§ **EXCERPTED TEXT**
-------

In addition to its founders, major contributors included Jacques Maritain (philosophy), Charles Maurras, Maurice Vaussard, and Henri Gouhier. Its art, literature, and philosophy sections, written by Léon Daudet, Thierry Maulnier, André Rousseaux, and Robert Brasillach, were highly regarded. Its political articles reflected the policies of Action française.

During the 1930s, the journal supported authoritarian regimes, particularly António de Oliveira Salazar in Portugal (especially under Massis's authorship). However, from 1930 onward, it campaigned against German rearmament, the resurgence of Germanism, and the rise of Nazism, making it one of the first significant publications to denounce Hitlerism and warn of the unpreparedness of democracies for an inevitable conflict with Germany.

After Bainville's death in 1936, the journal increasingly aligned with Action française, advocating for the preemptive occupation of the Rhineland, an alliance with Italy, and continuous rearmament policies.

-------

§ **DATA LINES**

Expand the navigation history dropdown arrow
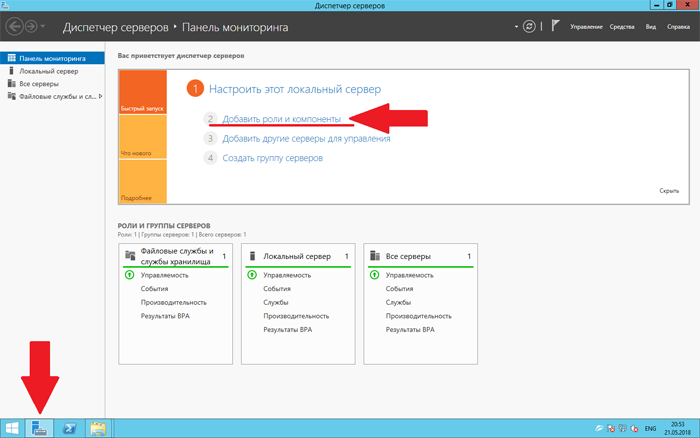Image resolution: width=700 pixels, height=438 pixels. pos(46,25)
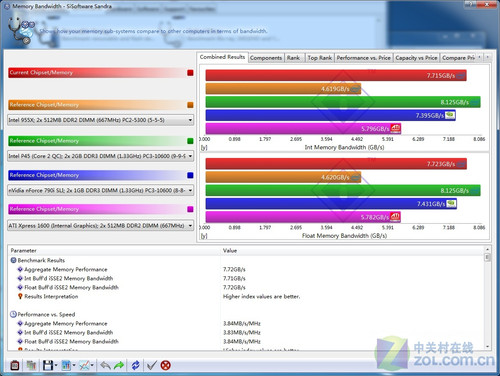Image resolution: width=500 pixels, height=376 pixels.
Task: Click the red cancel cross icon
Action: pos(166,365)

-------

§ **WHAT TO DO**
1. In the excerpt about the journal, rewrite the paragraph starting "During the 1930s" as a short bulleted list that keeps its main facts.
2. According to the excerpt about the journal, in what year did Bainville die?
3. Write a continuation of the excerpt about the journal, starting after its last sentence.

§ **ANSWER SET**
1.
- In the 1930s, the journal backed authoritarian regimes, above all Salazar's in Portugal, especially under Massis's authorship.
- From 1930 on, it campaigned against German rearmament, renewed Germanism and the rise of Nazism.
- It was one of the first major publications to denounce Hitlerism.
- It warned that democracies were unprepared for an unavoidable conflict with Germany.

2. 1936

3.
In his Histoire de la littérature française, Kléber Haedens wrote: "La Revue universelle was more interested in history and politics than in literature."

== Second Series: 1941–1944 ==
Weakened by the French defeat, the journal relocated to Vichy in January 1941, supporting Philippe Pétain and opposing the French Resistance. It aligned with the Vichy regime's positions.

New contributors included Pierre Boutang, Raoul Girardet, and Jean Arfel (known as Jean Madiran). The journal ceased publication at the Liberation of France in August 1944. The final issue (no. 86–87) featured an editorial supporting Pétain.

== Third Series: 1974–2005 ==
Renamed Revue universelle des faits et des idées in 1974 under the direction of Étienne Malnoux (François Natter), contributors included René Pillorget, Pierre Pujo, René Sédillot, Georges Soutou, and Georges-Paul Wagner.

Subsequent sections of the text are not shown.